I had no idea when I turned my straw-boatered head and lifted my hand to wave goodbye that it was seismic moment. That the tectonic plates of parent, daughter, sister, brother were breaking apart and between them, hot and bitter magma would rise for decades to come. It was the end of one thing and the beginning another. When you’re eight years old and you step into the unknown, you don’t hear the splintering fracture, or wonder whether it was predetermined. In that moment, it’s just the way things are.
Half a century later my own daughter is home for a visit and we’re talking about her new job.
‘I’m good at it,’ she says.
‘And modest too,’ I counter.
‘Yeah well, Mother, modesty is a creation of the patriarchy used to keep women in their place. It’s bullshit.’

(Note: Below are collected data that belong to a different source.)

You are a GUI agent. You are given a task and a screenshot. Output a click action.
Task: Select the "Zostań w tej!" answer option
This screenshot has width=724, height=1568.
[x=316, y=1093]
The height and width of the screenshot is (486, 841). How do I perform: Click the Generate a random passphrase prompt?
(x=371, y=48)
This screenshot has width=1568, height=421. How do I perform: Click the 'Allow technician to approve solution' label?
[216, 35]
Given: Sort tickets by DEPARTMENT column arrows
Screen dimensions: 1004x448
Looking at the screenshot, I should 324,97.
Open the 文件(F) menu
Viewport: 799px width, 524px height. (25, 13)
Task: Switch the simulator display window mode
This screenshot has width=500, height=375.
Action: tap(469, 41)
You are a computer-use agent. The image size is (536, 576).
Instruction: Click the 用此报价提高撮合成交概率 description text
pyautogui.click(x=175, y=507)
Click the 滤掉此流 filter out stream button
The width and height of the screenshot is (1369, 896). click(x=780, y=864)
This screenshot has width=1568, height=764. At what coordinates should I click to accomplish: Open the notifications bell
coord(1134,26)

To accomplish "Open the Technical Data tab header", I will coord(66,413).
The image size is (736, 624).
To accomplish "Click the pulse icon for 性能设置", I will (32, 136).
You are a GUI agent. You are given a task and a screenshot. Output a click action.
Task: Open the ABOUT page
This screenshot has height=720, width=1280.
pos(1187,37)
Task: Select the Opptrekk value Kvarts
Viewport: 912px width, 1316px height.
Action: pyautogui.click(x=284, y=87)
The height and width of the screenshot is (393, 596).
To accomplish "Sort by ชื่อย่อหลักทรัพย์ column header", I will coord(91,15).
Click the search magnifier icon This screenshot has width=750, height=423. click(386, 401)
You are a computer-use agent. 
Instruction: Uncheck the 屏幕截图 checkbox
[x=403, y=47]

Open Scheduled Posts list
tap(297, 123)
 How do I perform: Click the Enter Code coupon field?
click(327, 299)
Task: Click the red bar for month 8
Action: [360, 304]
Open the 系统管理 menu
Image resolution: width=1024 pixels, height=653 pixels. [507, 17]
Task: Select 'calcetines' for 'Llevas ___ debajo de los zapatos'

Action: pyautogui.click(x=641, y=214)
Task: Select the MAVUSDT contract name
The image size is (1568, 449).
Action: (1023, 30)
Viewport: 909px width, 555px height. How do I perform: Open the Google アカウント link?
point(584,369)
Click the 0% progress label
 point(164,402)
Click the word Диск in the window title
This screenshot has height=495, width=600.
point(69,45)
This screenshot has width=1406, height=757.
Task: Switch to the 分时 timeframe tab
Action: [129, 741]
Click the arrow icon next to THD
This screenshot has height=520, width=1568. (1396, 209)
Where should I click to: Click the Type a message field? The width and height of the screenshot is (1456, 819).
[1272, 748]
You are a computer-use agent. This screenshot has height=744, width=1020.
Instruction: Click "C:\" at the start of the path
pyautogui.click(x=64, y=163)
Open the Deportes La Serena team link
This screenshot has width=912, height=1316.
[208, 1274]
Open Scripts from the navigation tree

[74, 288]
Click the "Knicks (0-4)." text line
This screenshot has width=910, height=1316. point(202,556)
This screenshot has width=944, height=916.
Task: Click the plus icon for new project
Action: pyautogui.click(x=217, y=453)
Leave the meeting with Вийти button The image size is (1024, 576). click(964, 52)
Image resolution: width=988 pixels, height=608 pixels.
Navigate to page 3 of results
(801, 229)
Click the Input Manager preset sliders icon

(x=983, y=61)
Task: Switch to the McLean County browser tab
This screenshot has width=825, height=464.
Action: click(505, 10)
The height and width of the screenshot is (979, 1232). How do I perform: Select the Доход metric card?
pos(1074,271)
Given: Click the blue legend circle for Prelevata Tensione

Her amused eyes meet mine with a smile that is easy, uncomplicated and glowing. We laugh and move on to something else. The words plague me. They scratch at my thinking, like a rat under the floorboards that I can hear but I can’t find.
Don’t run, don’t whistle, sit still, keep your knees together, what will people think? Modesty, one of the cornerstones of convention along with expectation and etiquette. As a family we don’t…. People like us don’t…
I think about her words when I go out walking in the afternoon. My travels around the veins and arteries of the city where I have become rooted, are a soothing, metronomic, harmless pastime, not without the opportunity to step out into the oncoming traffic. Stopping it. And stopping me. Although I haven’t yet.
Not long after our exchange, a warm, aromatic smell interrupts my daily walk. My hip has bumped up against a trailing rosemary bush. The dark green spikes tipped with soft feathery flowers are baking in the sun. I inhale, overwhelmed by an echo from a time before. Smooth, tanned feet press into a foreign-looking lawn. The grass is dry-tipped with thick, yellowing spikes. I can hear the sound of voices and the musical splash of water on stone. The memory floods me with an emotion so strong I struggle to breathe. It cuts into me. And, as fast as it comes, it’s gone. Twisting off a spike of the plant, I continue along the familiar streets unseeing, rubbing the sticky leaves between my fingers and pressing my face into the smell, trying to bring the vision back. Trying to recapture that split second of incision. Of feeling.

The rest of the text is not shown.